Selected  EPS  NAS  security  algorithms：UE和4G协商的算法，用于切换到4G使用。 EEA0和 128-EIA1

Replayed  S1  UE  security  capabilities：UE注册带来的4G安全能力，再送回去，用于UE与本地的UE安全能力进行校验，防止被降维攻击

5G信令加密和完整性保护-SECURITY MODE COMPLETE：

UE先检查AMF发送的UE安全能力是否与UE中存储的相匹配，以确保未被攻击者修改；

然后使用所指示的NAS完整性算法和基于ngKSI指示的KAMF的NAS完整性密钥验证完整性保护；

UE启动NAS完整性保护，并使用ngKSI指示的安全上下文（security context）进行加密/解密。

使用加密和完整性保护的方式向AMF发送NAS安全模式完成（NAS Security Mode Complete）消息。

加密和完整性存在于我们生活的角角落落，并且随着信息水平的飞速发展，加密和信息保护又变得越来越重要，所以信息安全这个专业排名第一真不是张雪峰乱说的。

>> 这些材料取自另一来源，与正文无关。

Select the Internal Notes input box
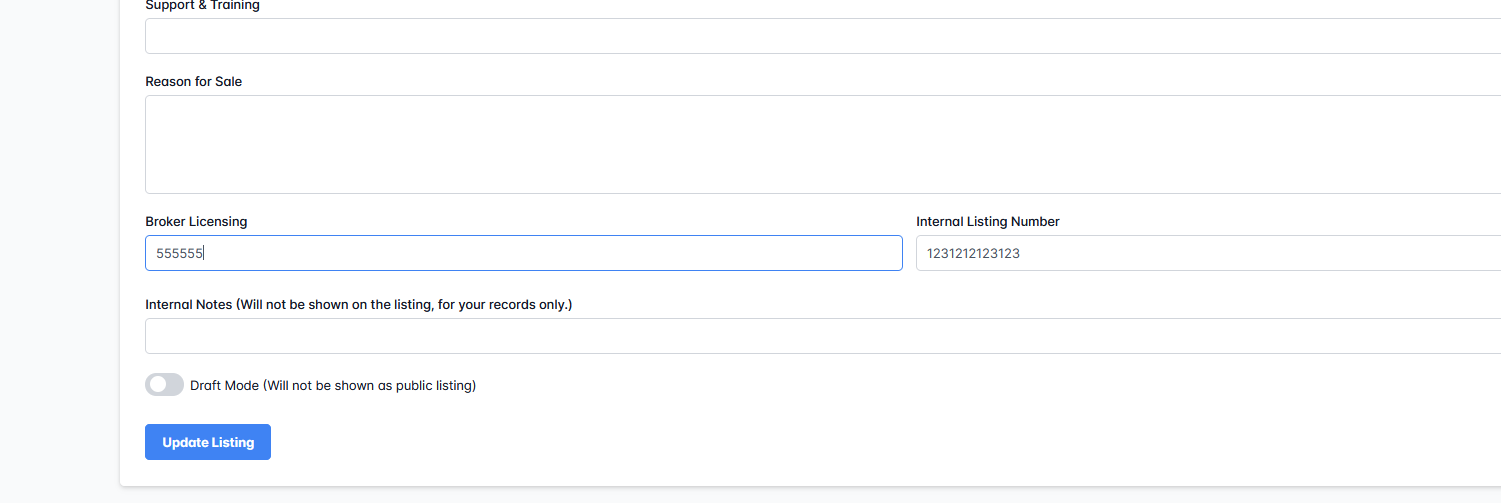The image size is (1501, 503). [820, 336]
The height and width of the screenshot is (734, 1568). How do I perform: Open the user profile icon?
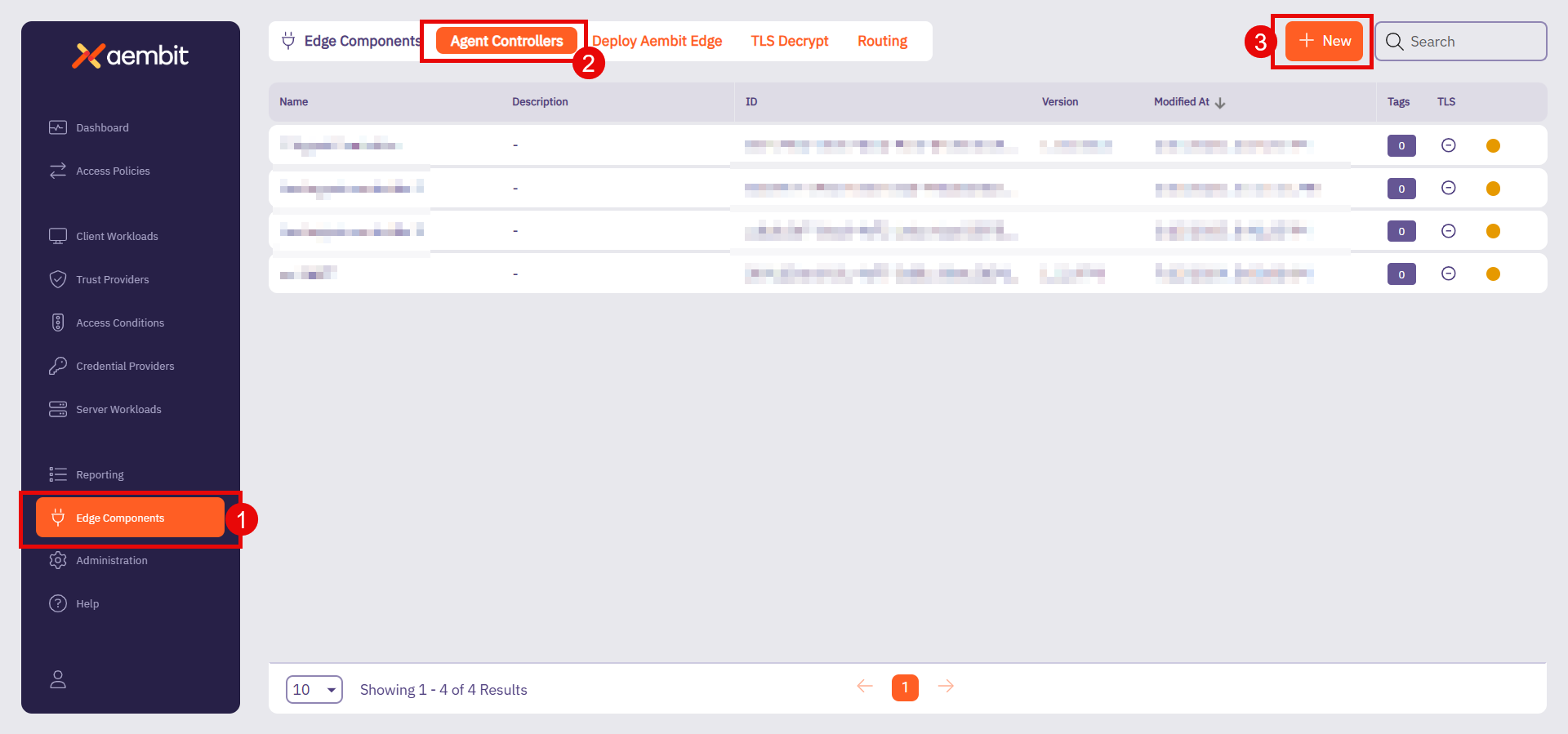click(x=58, y=679)

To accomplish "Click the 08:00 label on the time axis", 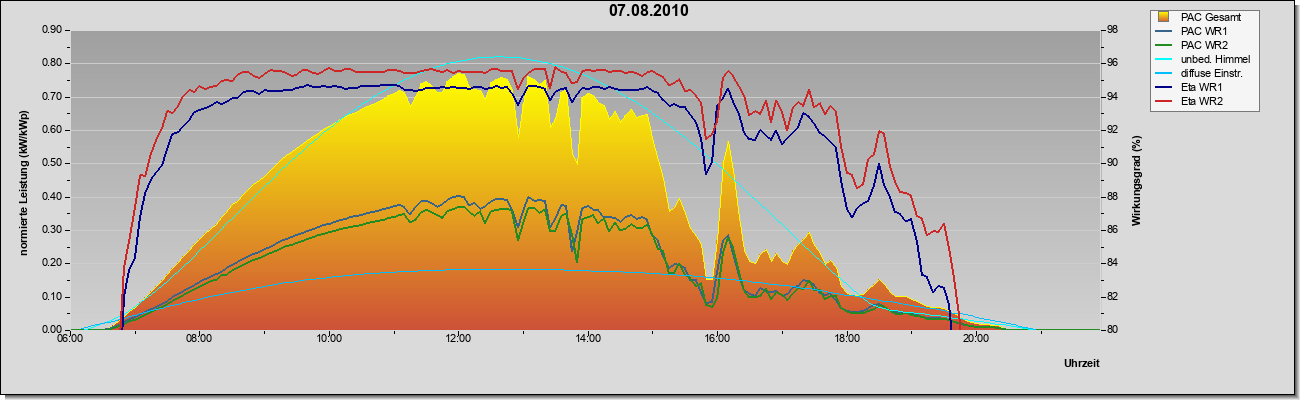I will pyautogui.click(x=199, y=340).
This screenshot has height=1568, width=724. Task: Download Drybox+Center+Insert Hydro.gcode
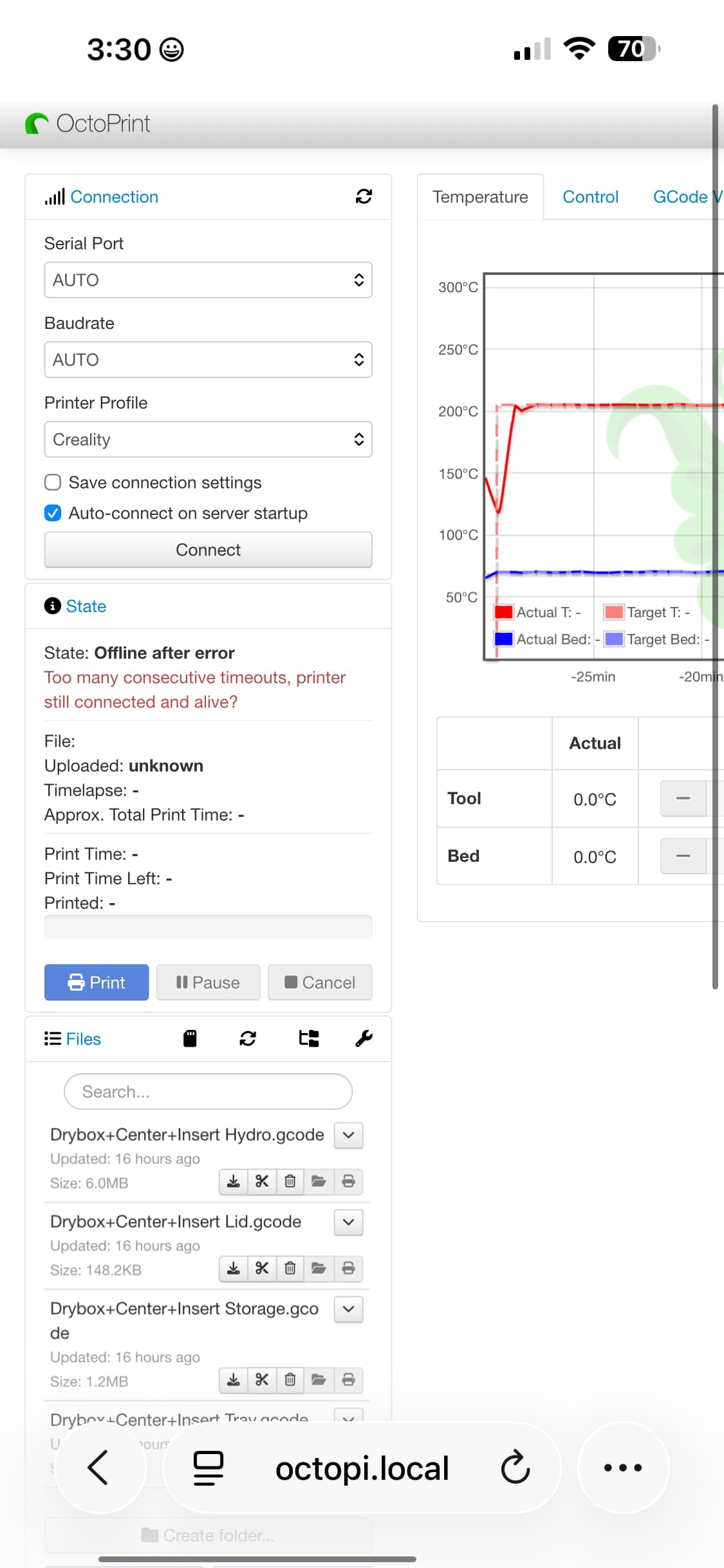tap(234, 1181)
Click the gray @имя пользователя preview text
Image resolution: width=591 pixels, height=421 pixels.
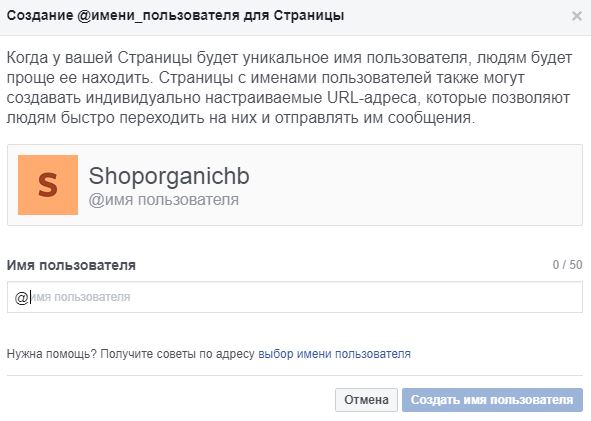tap(164, 200)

最后总结一下5G增强的安全功能：

强化加密算法：在2/3/4G中，密钥传输是128位。为了应对量子计算等计算机能力的增长，5G R15标准定义了256位密钥传输；

强化完整性保护：在2/3/4G用户数据加密保护的基础上，5G进一步支持用户数据完整性保护，防止用户数据被篡改攻击；

强化用户隐私保护：在2/3/4G中，明文传输的用户永久身份可以被攻击者利用。在5G中，该身份将以加密形式发送；就是前文说的SUCI；

强化认证：在2/3/4G中，本地网络将认证向量发送到访问网络，不再参与后续的认证过程，导致部分访问网络可以伪造用户信息。在5G中，访问网络只能得到转换后的认证向量，用户的认证结果将被发送到本地网络进行进一步认证；就是前文提到的5G变成了UE，归属地网络和拜访地网络的三次鉴权认证。

强化对网络互动的保护：在2/3/4G中，攻击者可以冒充运营商的合法核心网络节点进行攻击。在5G中，新增了SEPP网元，用于在运营商之间提供端到端保护。